— CHALLENGE —
Rewrite everything from the line containing "Click the 쿠폰받기 coupon button" down to the line containing "Image resolution: width=954", with "announcement" changed to "newsletter" and nothing else altered.

— DATASET —
++++++++++++++++++++

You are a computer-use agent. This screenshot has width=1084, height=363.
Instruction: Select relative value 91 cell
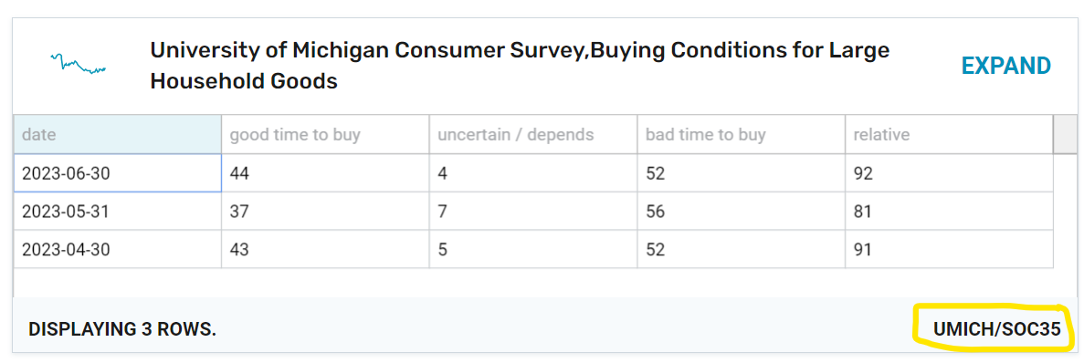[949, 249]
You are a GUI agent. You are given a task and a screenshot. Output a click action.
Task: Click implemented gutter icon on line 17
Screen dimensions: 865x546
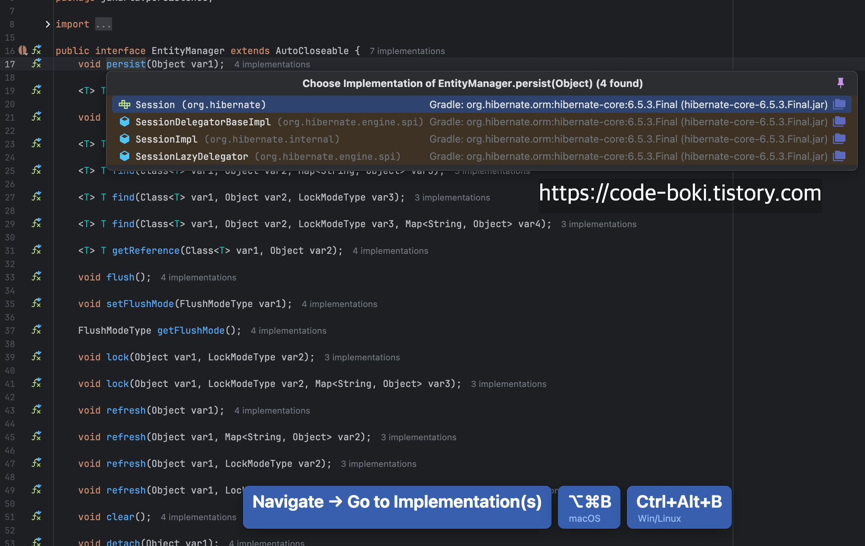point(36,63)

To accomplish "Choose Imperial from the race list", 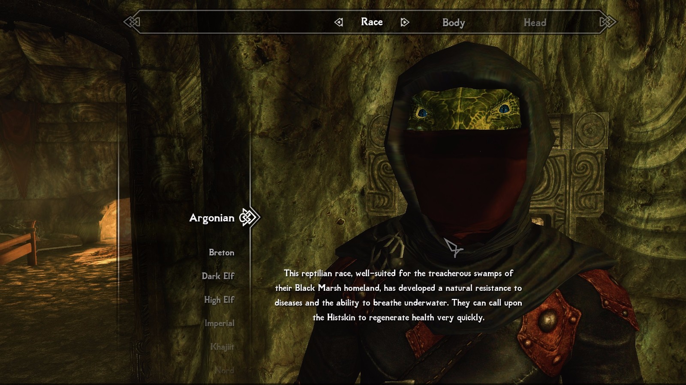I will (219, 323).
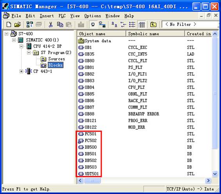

++++++++++++++++++++

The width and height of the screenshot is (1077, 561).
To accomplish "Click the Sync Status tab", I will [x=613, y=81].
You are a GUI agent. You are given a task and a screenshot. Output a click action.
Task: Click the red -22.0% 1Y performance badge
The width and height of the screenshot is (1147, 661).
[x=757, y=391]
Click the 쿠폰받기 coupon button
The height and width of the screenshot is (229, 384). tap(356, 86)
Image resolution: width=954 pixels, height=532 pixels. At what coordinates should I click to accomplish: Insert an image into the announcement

++++++++++++++++++++

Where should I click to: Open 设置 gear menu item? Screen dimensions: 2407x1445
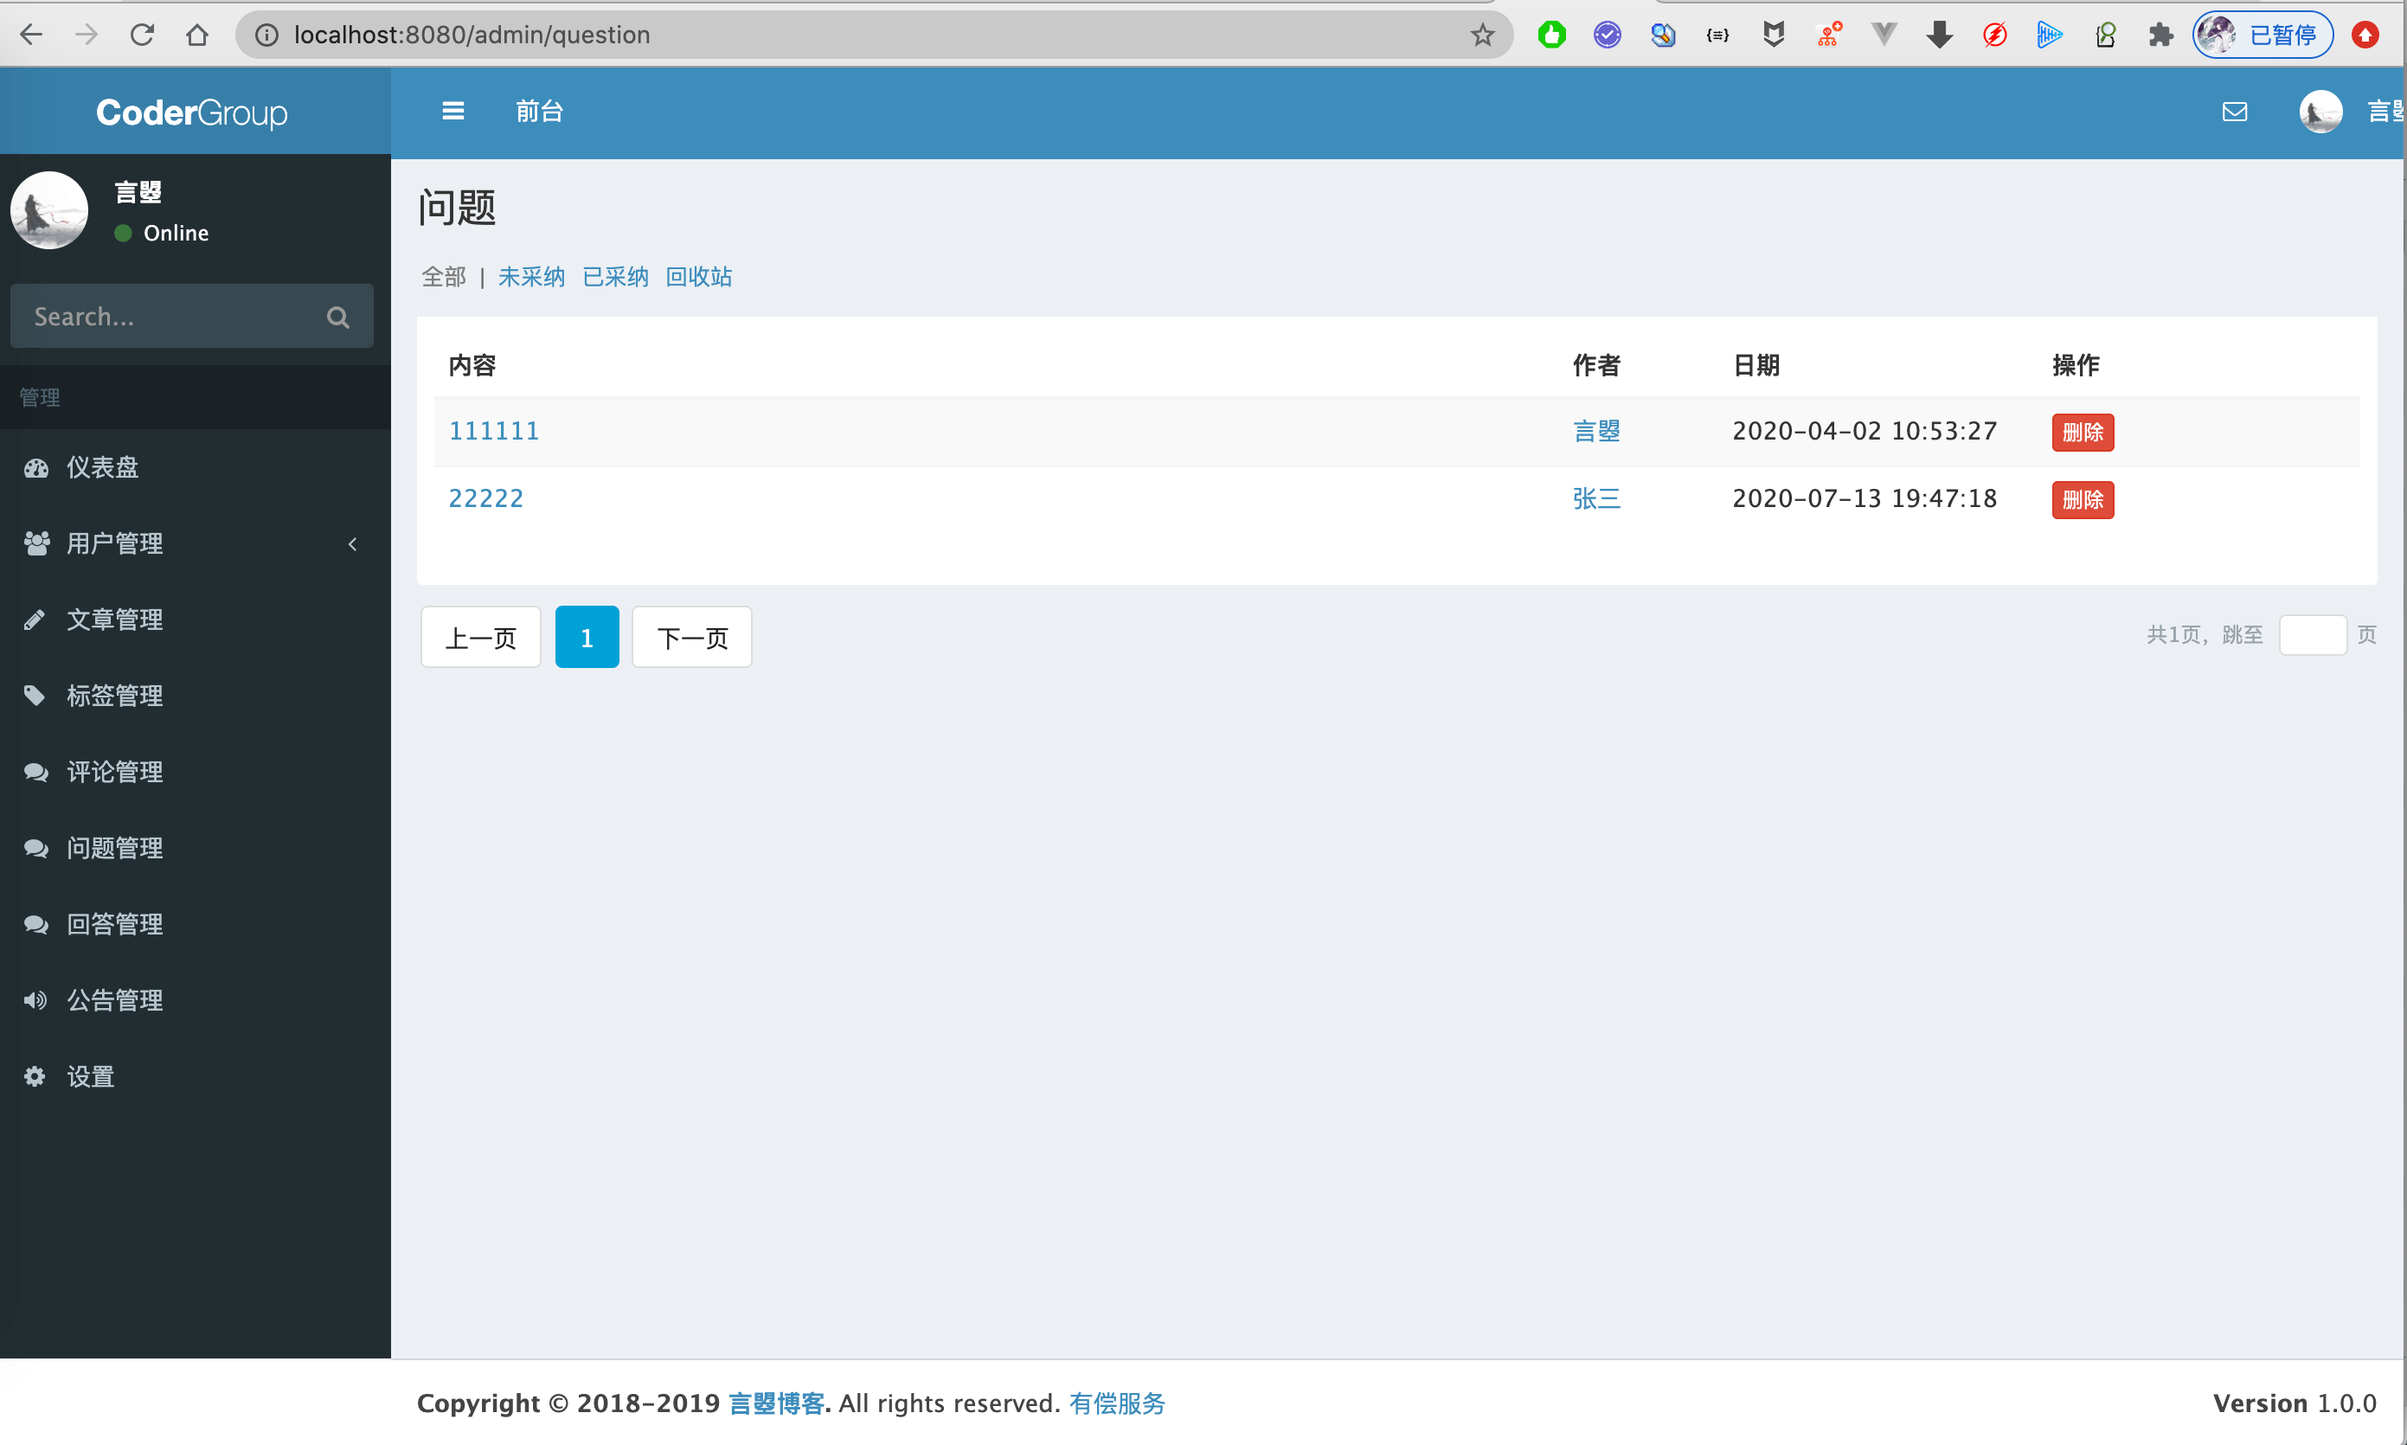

++++++++++++++++++++

— ANSWER FOR THIS EXERCISE —
Click the 쿠폰받기 coupon button
The height and width of the screenshot is (229, 384). tap(356, 86)
Image resolution: width=954 pixels, height=532 pixels. At what coordinates should I click to accomplish: Insert an image into the newsletter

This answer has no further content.